Build the plugin (make develop) and inject your GRIB file again.

You should see in the logs file log/step_convert_grib2_main.stderr the grib_to_netcdf command fails.

Check the input file has been moved to the /tmp/convert-grib2-failure.

Now, you may reset rlimit_fsize value to your previous value (e.g. 1000000000)

.. note:: In this tutorial, another way to trigger the failure policy is to always force a return False in the process method.

For further about overriding a configuration option, refer to :doc:../configure_a_metwork_package.

.. index:: after callback

3.5 Using the `after` callback

An after callback is called after the process method execution whether the method failed or not.
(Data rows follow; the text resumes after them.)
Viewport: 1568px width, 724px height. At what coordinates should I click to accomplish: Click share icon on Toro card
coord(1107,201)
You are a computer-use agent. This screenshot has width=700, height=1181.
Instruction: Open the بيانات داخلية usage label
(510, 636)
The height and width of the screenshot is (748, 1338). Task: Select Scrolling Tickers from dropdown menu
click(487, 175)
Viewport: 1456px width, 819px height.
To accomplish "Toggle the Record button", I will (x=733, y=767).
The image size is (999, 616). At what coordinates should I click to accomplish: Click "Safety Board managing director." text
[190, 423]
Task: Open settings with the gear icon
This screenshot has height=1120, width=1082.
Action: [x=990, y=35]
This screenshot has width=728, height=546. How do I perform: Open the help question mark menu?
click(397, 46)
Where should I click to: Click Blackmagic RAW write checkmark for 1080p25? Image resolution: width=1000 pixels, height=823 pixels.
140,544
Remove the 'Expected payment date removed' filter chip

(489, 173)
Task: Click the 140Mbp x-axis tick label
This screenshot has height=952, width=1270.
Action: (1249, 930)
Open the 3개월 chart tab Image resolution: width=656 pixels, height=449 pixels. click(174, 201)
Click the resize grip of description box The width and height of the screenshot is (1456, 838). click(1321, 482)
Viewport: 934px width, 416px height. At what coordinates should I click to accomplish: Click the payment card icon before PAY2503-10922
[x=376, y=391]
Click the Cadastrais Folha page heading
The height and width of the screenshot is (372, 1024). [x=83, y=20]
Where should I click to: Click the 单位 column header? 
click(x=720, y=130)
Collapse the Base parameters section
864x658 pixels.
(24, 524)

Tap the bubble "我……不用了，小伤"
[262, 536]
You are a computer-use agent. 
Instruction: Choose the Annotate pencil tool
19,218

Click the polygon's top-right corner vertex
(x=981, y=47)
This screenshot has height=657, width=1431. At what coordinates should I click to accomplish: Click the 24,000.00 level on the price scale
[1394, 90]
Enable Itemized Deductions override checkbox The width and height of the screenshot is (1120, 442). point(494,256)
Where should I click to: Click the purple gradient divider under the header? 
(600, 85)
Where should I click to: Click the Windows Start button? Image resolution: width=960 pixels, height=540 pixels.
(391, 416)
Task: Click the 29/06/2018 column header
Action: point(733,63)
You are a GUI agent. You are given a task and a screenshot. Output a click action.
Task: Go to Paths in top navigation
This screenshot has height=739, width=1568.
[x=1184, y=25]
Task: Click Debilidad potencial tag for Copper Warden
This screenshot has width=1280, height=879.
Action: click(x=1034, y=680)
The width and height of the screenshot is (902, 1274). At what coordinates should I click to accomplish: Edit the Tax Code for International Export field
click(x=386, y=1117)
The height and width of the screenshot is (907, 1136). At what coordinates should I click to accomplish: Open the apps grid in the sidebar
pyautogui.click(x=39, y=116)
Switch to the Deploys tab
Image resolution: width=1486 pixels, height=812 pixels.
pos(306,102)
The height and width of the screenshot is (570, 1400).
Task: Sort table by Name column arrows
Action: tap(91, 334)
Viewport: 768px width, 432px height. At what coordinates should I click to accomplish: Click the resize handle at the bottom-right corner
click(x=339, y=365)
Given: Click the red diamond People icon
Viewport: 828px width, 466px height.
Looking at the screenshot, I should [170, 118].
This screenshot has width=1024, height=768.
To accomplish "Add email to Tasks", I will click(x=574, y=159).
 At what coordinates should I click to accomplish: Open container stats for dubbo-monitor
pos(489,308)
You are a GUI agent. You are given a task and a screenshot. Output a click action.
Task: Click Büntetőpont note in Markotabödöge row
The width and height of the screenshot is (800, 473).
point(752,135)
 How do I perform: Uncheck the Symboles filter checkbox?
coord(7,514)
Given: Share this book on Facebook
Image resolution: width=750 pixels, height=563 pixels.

If you consider performing some actions after the process execution, just define (ovveride) the after method in the Convert_grib2MainStep class, e.g.: python def after(self, status): """ Method called after the process execution :param status: status of the process execution """ self.info("GRIB to NetCDF conversion ended with status {}".format(status))

:download:Full convert_grib2 Python example </_downloads/convert_grib2/main.py>.

:download:GRIB file example </_downloads/AROME_201811280600.grib2>.

.. index:: batch plugin

4. Creating a batch plugin

This tutorial is designed to help you to create a plugin which allow to process several files from 1 to max_batch_size in one call.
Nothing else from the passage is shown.